Exercise requirements: Using the entries below, write out the line with "This screenshot has width=1463, height=600.", the line with "info for cancelled", and every line in between, exactly as each is written.

Dataset content:
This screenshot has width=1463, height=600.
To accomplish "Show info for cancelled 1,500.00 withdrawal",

--

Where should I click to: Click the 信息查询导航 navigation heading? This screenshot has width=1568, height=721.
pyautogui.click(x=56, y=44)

* * *

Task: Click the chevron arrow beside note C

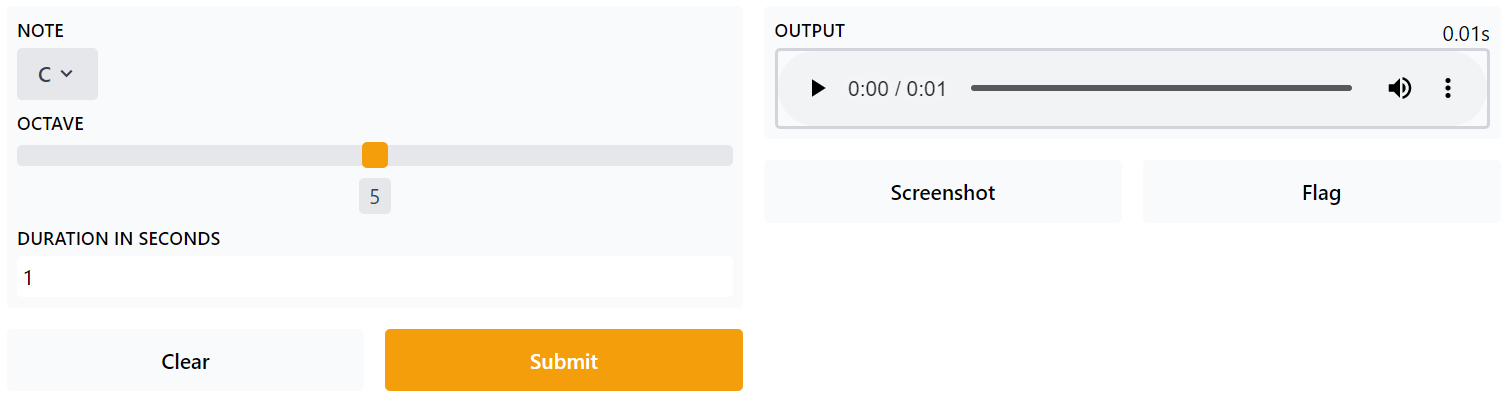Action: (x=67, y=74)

Result of this task:
This screenshot has width=1463, height=600.
To accomplish "Show info for cancelled 1,500.00 withdrawal",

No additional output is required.